--- Excerpted passage ---

Life for Muslims in Gujarat is allowed but as promised by the leaders
of the Hindu right groups only upon the 'goodwill' of the majority
Hindus. Muslims face an economic boycott and are deprived of their
sources of livelihood. If they are grocers, their shops have either
been destroyed or people are discouraged to buy from them. If they
are plying cabs they are prevented from taking fares from regular
stands. Muslims masons and carpenters are not finding work. Licenses
for Muslim owners of meat shops are not being renewed. Those with 20
years of service in factories, shops and educational institutions
have been summarily discharged. Indeed, those who survived the pogrom
are alive but for how long under these conditions is the question.

Muslim community as a whole face severe persecution but there are
specific ways in which women are targeted for continued violence,
abuse and humiliation. The memories of rape, sexual abuse and
violence remain fresh in their minds as they watch perpetrators
roaming freely with impunity in the neighborhoods openly taunting and
threatening women with similar violence. Women's mobility is severely
restricted and those who did not don veil as their Muslim identity
are now taking to it for the sense of relative security and obscurity
it affords. Young girls are married off to unsuitable alliances for
fear of being sexually violated in future pogroms and education of
the girl child is severely affected. The police complicit in the
pogrom continue to intimidate Muslims in their regular 'combing'
operations picking up Muslim males and harassing women in their
absence. The language used by the law enforcers in such operations is
replete with sexual innuendos directed at Muslim women.

In the post 9/11 global politics, existing biases against Muslim
populations everywhere but particularly where they are in minority
has got legitimacy and sanction. Language demonizing Muslims is
'believable'. The Gujarat pogrom itself draws its strength from what
seems to be an international mood to go after 'Muslims' in the name
of 'war on terror.’ The slogans used in the elections in the state of
Gujarat in December 2002 harped on security issues security to people
from the 'terrorist Muslims'. The network of Hindu right groups in
India has always considered non-Hindu minorities as 'foreigners'.
After 9/11, they project Indian Muslims as terrorist, saboteurs,
spies working for the 'enemy Pakistan' and anti-social elements that
Indian society need to be purged of. This has helped the Hindu right
gain popular support and manufacture consent to their anti-Muslim
bias and genocidal intent.

Muslims in Gujarat have no expectations of justice with the BJP (the
political formation of the Hindu right network) government in power
in the state. The lack of confidence stems from the acquittals of
alleged perpetrators in most serious cases of violations, the
Commissioner of the Enquiry Commission exonerating Chief Minister
Narendra Modi of any involvement in the pogrom even before completing
the hearings and the general anti-Muslim biases and attitudes of
police, prosecutors and judges in the state. The Supreme Court of
India ordered a re-trial of the Best Bakery case which inspires
confidence that the judiciary of the highest order in the country
would step in and uphold the constitutional guarantees of right to
life, freedoms and protection of minorities. The problem with the
order however is the faith the Supreme Court shows in the Gujarat
state institution’s ability and willingness to investigate and
prosecute crimes in which they are themselves so heavily implicated.

--- Stored records ---

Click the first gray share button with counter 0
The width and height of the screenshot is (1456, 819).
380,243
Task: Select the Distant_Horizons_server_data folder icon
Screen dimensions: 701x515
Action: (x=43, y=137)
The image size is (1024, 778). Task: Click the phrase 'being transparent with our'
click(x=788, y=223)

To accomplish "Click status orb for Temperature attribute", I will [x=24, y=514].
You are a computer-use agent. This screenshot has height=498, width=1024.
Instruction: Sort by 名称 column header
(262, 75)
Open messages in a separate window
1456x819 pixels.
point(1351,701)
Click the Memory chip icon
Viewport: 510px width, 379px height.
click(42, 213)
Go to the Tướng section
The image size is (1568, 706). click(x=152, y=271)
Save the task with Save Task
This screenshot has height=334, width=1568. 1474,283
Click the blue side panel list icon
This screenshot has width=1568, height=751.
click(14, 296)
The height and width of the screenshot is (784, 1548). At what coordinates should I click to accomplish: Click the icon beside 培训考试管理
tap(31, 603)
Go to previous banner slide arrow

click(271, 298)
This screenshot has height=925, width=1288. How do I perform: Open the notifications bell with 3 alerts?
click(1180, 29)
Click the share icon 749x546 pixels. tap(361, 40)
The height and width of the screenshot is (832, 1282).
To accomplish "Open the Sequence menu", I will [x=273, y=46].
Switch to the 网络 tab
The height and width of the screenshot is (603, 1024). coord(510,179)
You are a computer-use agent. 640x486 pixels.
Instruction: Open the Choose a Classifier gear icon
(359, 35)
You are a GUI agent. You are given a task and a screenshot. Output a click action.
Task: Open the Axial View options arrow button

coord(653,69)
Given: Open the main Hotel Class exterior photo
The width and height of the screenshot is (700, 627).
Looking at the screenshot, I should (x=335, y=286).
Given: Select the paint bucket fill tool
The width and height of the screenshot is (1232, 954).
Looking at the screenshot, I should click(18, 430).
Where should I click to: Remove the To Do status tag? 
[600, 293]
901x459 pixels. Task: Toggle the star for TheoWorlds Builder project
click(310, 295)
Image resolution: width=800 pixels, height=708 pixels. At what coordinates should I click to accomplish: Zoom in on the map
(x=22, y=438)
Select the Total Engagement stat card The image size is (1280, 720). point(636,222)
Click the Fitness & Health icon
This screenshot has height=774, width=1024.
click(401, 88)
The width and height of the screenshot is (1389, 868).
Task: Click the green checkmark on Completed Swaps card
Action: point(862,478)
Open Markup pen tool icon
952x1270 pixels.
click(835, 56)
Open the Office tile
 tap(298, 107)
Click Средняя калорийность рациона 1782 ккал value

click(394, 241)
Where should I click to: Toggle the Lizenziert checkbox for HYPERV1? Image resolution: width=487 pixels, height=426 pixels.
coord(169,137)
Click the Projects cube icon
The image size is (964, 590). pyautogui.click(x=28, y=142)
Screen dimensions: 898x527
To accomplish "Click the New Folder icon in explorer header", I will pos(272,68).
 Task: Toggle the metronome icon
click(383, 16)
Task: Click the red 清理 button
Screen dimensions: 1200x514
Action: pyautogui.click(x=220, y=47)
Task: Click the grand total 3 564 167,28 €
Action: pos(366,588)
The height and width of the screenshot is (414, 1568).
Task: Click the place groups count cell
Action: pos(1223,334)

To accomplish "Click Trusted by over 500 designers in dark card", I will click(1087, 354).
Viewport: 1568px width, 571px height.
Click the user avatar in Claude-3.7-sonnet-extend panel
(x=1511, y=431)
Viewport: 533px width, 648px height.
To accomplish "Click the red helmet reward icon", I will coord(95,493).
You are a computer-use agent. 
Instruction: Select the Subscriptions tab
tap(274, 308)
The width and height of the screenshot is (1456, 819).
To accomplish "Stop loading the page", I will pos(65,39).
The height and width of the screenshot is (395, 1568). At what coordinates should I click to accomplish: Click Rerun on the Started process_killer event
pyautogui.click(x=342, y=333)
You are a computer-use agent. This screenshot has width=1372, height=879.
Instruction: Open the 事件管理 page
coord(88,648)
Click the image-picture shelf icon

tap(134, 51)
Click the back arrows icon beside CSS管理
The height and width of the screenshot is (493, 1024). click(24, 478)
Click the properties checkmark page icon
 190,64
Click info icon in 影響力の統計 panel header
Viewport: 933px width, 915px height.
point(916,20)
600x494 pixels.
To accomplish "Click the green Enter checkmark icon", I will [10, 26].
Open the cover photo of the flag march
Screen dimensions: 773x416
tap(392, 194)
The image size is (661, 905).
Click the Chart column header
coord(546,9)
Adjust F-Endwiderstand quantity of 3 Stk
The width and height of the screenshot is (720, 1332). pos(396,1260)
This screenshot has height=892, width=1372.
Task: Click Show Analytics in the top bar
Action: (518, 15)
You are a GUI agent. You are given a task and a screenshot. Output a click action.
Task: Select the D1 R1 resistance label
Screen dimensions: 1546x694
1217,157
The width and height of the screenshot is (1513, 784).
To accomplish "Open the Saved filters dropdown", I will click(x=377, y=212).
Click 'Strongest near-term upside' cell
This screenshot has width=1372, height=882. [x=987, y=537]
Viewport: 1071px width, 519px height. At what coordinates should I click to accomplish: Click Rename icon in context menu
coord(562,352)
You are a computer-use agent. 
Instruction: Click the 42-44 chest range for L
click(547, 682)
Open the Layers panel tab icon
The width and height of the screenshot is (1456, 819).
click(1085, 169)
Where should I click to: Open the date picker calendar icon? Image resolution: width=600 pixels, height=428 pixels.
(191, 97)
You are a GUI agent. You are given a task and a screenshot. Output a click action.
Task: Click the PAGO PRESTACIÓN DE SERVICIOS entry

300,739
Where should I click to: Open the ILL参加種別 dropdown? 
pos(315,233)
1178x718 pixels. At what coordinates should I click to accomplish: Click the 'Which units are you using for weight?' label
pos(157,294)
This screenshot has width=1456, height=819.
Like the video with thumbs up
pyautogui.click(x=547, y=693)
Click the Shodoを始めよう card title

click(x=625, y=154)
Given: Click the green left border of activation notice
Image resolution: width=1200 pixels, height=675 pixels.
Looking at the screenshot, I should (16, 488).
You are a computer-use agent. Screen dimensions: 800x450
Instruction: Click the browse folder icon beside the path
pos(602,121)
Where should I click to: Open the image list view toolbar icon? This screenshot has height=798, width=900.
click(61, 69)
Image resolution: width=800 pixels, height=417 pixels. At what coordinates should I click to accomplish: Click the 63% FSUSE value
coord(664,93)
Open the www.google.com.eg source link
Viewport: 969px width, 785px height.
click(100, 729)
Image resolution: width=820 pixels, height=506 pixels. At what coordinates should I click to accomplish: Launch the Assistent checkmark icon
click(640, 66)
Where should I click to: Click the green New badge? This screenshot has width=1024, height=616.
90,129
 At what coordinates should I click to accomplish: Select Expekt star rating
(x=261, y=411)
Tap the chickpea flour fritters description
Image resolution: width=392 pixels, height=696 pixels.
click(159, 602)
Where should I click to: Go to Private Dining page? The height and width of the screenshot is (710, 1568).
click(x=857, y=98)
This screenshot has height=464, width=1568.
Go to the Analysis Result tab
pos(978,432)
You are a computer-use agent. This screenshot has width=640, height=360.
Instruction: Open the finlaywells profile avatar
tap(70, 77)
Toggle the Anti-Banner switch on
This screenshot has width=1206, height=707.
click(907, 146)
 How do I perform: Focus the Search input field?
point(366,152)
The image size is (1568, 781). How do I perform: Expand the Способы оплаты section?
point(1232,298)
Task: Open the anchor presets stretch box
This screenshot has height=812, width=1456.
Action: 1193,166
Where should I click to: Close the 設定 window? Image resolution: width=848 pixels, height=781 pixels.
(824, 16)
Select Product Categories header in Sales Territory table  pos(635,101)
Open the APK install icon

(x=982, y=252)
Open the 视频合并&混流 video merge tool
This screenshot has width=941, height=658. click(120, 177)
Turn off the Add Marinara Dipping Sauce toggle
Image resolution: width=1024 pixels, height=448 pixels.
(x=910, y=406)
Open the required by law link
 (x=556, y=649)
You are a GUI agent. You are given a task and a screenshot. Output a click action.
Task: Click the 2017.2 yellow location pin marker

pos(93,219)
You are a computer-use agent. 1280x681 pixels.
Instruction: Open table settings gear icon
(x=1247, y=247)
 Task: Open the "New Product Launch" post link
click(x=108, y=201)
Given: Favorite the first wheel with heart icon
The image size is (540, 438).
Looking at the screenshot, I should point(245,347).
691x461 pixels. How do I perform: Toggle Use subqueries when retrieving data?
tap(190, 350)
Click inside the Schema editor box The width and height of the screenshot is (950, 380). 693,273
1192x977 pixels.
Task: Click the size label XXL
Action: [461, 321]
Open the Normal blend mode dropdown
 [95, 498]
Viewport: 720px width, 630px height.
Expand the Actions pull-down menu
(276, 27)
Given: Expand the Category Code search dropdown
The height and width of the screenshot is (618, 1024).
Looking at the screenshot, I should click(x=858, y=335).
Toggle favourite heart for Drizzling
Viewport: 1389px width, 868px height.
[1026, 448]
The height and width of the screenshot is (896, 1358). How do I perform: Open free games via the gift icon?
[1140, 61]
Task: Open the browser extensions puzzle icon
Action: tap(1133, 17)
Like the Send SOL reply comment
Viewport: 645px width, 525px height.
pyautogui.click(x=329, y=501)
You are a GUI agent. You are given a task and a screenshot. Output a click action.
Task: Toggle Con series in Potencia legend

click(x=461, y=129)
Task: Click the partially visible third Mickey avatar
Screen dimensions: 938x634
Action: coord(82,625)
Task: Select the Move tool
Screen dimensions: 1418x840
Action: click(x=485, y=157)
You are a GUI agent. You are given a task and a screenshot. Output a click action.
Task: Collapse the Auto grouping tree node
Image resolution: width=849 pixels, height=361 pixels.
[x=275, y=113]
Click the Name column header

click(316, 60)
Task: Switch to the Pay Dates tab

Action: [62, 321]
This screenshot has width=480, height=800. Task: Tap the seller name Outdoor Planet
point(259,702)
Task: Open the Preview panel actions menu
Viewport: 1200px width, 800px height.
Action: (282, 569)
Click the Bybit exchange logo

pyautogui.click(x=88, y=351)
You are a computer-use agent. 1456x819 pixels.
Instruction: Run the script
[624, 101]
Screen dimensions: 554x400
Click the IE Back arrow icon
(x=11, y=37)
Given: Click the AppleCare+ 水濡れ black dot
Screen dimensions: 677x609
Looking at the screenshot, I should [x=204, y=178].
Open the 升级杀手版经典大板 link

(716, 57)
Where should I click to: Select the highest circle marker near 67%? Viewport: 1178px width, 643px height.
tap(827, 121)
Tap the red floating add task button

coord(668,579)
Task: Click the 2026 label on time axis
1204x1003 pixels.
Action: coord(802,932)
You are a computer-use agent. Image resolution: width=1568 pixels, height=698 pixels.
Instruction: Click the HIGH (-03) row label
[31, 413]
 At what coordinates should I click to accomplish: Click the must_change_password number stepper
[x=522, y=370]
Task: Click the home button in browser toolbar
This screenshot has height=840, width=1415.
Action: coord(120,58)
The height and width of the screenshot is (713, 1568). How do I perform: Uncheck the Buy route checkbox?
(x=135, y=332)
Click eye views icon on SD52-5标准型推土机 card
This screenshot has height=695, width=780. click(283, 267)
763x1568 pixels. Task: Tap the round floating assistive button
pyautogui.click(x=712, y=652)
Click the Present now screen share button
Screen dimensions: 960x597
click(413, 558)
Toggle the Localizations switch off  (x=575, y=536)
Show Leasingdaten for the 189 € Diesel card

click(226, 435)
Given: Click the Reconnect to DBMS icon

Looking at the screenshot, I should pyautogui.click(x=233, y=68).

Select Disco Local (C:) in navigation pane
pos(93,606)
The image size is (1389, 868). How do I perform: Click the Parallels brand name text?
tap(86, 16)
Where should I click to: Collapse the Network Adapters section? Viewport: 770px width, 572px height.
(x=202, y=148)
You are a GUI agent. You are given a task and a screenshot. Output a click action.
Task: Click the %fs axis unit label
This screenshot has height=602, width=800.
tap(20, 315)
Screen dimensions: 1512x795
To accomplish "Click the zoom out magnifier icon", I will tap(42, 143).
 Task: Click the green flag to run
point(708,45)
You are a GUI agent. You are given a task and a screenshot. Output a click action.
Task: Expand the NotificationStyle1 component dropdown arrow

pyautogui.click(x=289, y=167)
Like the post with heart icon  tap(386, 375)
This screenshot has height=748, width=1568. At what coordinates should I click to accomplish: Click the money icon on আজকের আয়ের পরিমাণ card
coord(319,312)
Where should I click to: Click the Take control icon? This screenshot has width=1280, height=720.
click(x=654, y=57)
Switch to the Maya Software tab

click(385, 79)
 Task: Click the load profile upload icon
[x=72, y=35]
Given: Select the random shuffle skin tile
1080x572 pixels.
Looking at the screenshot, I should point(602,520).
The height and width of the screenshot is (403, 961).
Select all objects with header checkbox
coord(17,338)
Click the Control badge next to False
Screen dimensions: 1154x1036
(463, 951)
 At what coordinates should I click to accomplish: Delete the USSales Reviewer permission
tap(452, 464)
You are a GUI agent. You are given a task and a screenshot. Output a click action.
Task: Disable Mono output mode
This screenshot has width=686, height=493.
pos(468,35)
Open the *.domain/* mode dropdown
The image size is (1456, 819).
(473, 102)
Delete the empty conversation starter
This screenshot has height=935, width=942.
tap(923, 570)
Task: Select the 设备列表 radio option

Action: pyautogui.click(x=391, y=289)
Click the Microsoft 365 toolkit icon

---

Task to complete> Return the text of the passage on Muslims in Gujarat between "Life for Muslims" and "is the question.", inclusive, copied word for word.

Output of the task>
Life for Muslims in Gujarat is allowed but as promised by the leaders
of the Hindu right groups only upon the 'goodwill' of the majority
Hindus. Muslims face an economic boycott and are deprived of their
sources of livelihood. If they are grocers, their shops have either
been destroyed or people are discouraged to buy from them. If they
are plying cabs they are prevented from taking fares from regular
stands. Muslims masons and carpenters are not finding work. Licenses
for Muslim owners of meat shops are not being renewed. Those with 20
years of service in factories, shops and educational institutions
have been summarily discharged. Indeed, those who survived the pogrom
are alive but for how long under these conditions is the question.